- [Exercise goal]: Each line from the one that includes "visibility_off (341, 283)" to the last line of the data below should be set down exactly; no other lines are wanted.

--- Dataset content Enclosed Below ---

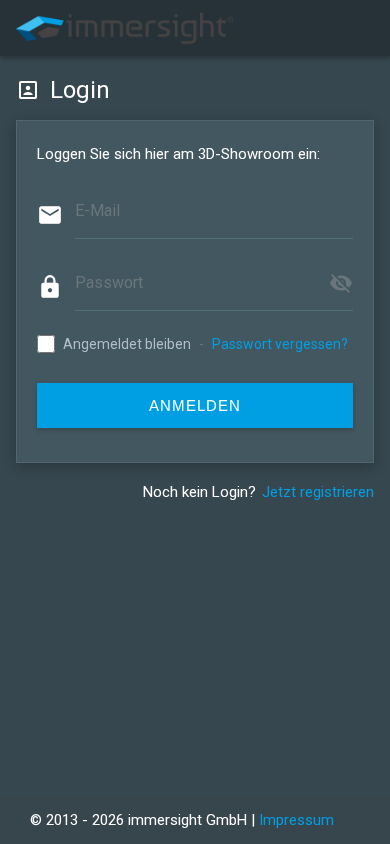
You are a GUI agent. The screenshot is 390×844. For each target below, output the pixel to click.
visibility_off (341, 283)
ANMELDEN (195, 405)
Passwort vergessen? (280, 344)
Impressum (296, 820)
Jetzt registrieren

--- End of Enclosed Dataset content ---

- [Task answer]:
visibility_off (341, 283)
ANMELDEN (195, 405)
Passwort vergessen? (280, 344)
Impressum (296, 820)
Jetzt registrieren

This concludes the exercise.